- _TASK DESCRIPTION_
Among the lines below, output only those between the line holding "Click the reaction" and the line holding "The height and width of the screenshot is (549, 1980).", inclusive, exactly as written and with no pictures.

*** AVAILABLE DATA

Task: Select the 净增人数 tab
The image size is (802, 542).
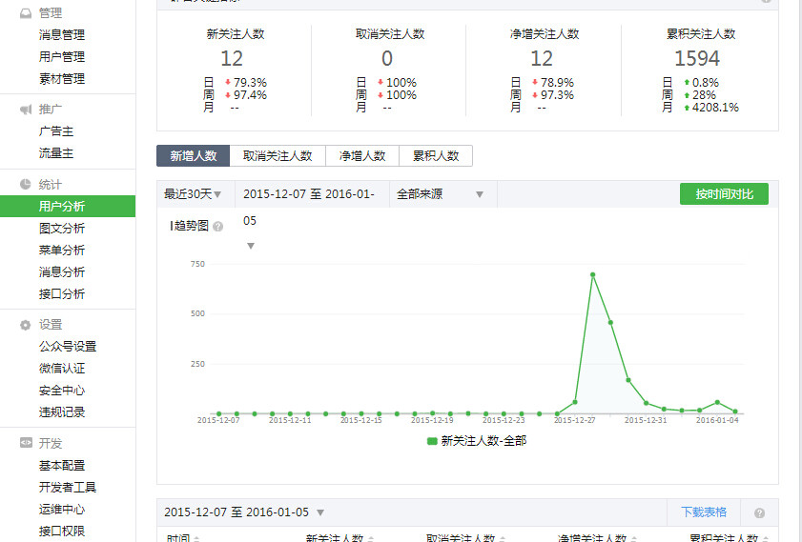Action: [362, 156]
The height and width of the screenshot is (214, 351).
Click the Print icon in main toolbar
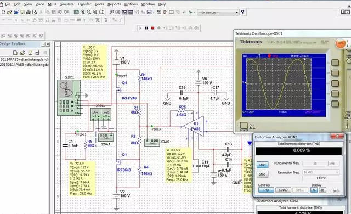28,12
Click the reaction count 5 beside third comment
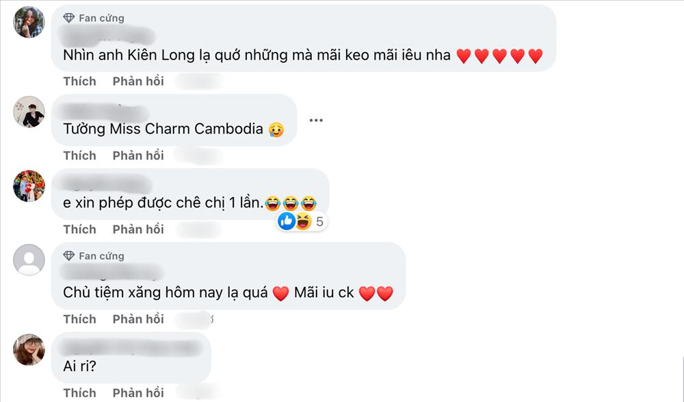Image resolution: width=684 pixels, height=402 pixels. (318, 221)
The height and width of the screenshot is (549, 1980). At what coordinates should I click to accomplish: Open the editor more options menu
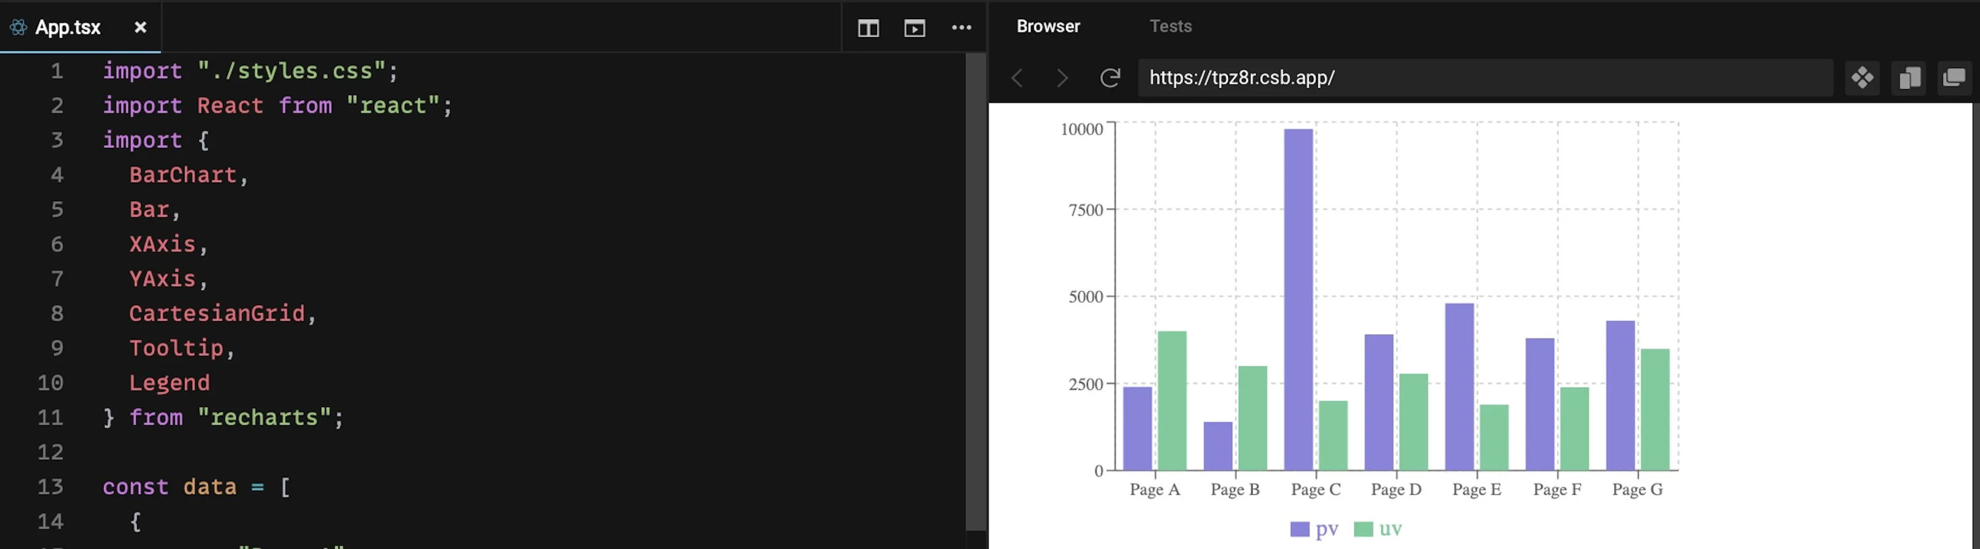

******
*** AVAILABLE DATA

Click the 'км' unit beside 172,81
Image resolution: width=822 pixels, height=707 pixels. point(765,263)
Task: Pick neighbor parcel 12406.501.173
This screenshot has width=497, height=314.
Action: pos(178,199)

******

- _REPLY_
Click the reaction count 5 beside third comment
Image resolution: width=684 pixels, height=402 pixels. (318, 221)
The height and width of the screenshot is (549, 1980). At what coordinates should I click to accomplish: Open the editor more options menu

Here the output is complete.